Bank of America reinstated coverage of Home Depot (NYSE:HD | HD Price Prediction) stock with a Buy rating and a $374 price target on May 5, naming the home improvement giant its preferred stock in the sector. The firm expects Home Depot’s comparable sales growth to outperform the company’s peers, driven by higher Pro customer penetration and traffic trends that hold up better than competitors. For prudent investors, the call frames Home Depot stock as the share-gainer of choice in a pressured housing market.
The reinstatement landed alongside Bank of America’s Neutral view on rival Lowe’s (NYSE:LOW), signaling that the firm sees Pro mix as the decisive competitive edge in home improvement. That contrast frames the Home Depot upgrade as much about competitive positioning as valuation.
| Ticker | Company | Firm | Action | Old Rating | New Rating | Old Target | New Target |
|---|---|---|---|---|---|---|---|
| HD | Home Depot | Bank of America | Reinstated | N/A | Buy | N/A | $374 |
The Analyst’s Case
The bull thesis centers on the Pro customer: contractors, electricians, plumbers, and large-scale renovators who spend more per ticket and visit more often than DIY shoppers. Bank of America believes Home Depot’s comp growth will outperform, driven by higher Pro penetration, with traffic trends holding up better than peers.
Home Depot’s SRS Distribution acquisition deepens relationships with roofing, landscaping, and pool professionals. SRS now operates more than 1,250 locations, while the GMS Inc. deal added $5.41 billion in business acquisition payments during FY2025.
Higher visit frequency from Pros translates directly into comp outperformance for Home Depot even when transaction counts soften. In Q4 FY2025, Home Depot’s comparable average ticket rose 2% to $91.28, supporting the Pro penetration thesis.
Company Snapshot
Home Depot is the largest U.S. home improvement retailer, with a market capitalization near $311 billion and FY2025 revenue of $164.68 billion. The company posted adjusted Q4 FY2025 EPS of $2.72, topping the $2.52 consensus.
Home Depot’s board declared a $2.33 quarterly payout, marking the 156th consecutive quarter of cash dividends. The annualized rate stands at $9.32 per share.
Why the Move Matters Now
Home Depot stock closed at $312.42 on May 4, down roughly 9% year to date (YTD) and well off the 52-week high of $421.19. Shares trade at a P/E ratio of 22x with a roughly 3% dividend yield.
The macro backdrop for Home Depot remains challenging.

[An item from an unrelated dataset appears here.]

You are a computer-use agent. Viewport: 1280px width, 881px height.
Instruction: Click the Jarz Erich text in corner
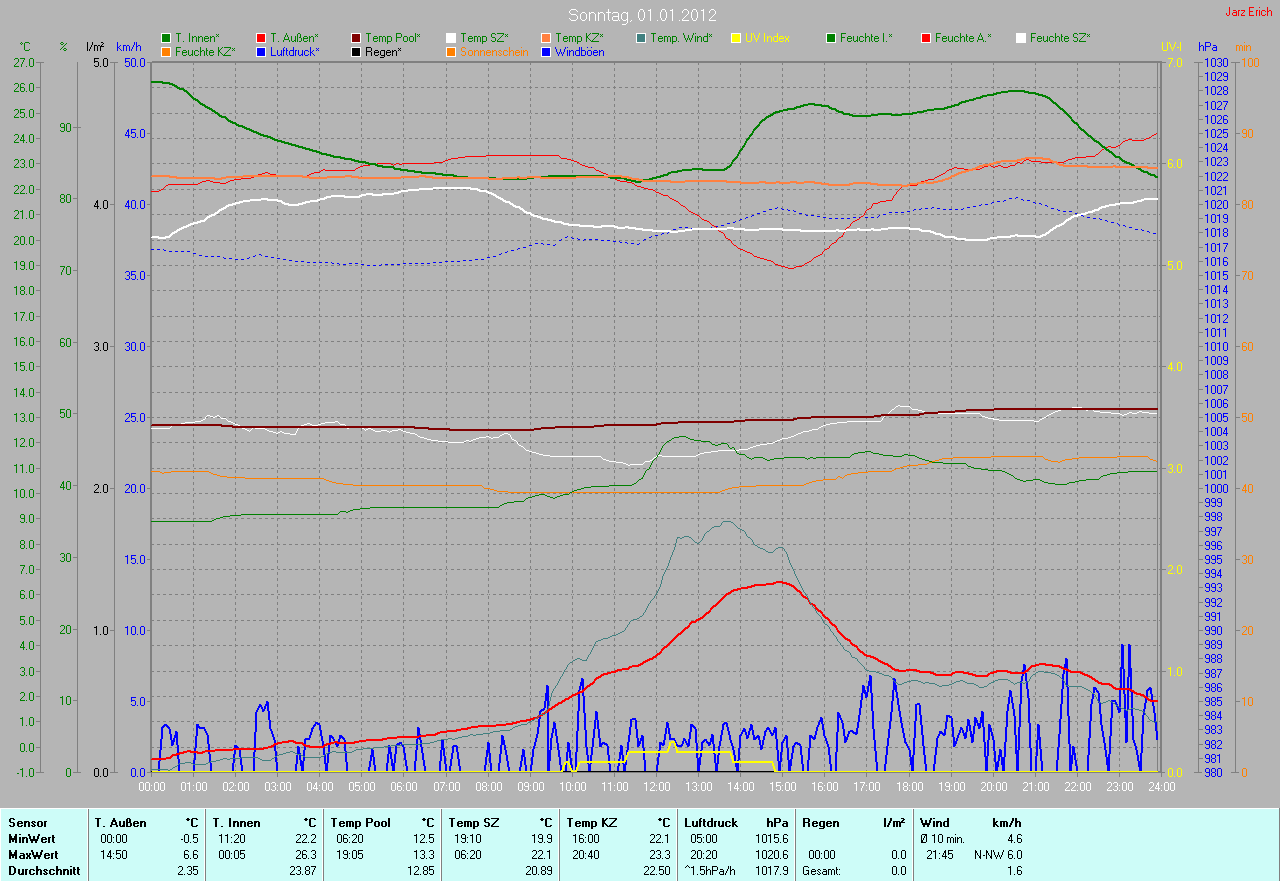pos(1249,12)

The 10-year Treasury yield sits near 4%, keeping mortgage rates elevated, while housing starts reached 1.50M annualized in March.
That mix of share-gain potential against subdued housing activity is exactly why Bank of America prefers HD over LOW. Lowe’s missed Q4 EPS estimates at $1.98 versus $2.07 and trades at a forward P/E ratio of 18x.
What It Means for Your Portfolio
The bull case is straightforward: Home Depot gains share within a flat home improvement market, and Pro penetration delivers comp outperformance versus Lowe’s. FY2026 guidance calls for total sales growth of 3% to 5% and adjusted EPS growth of flat to 4%, modest yet achievable in a constrained environment.
The bear case for Home Depot requires patience. If rates stay higher for longer, big-ticket discretionary projects remain weak, and even share gains may not move the needle until housing turnover recovers. Investors can reference a recent analysis of top dividend stocks for 2026 for income-focused context.
Bank of America’s $374 price target reflects confidence in operational execution rather than a housing rebound bet. Prudent investors may view Home Depot stock as research-worthy for measured accumulation while the rate cycle plays out, with mortgage trajectory the key variable to monitor.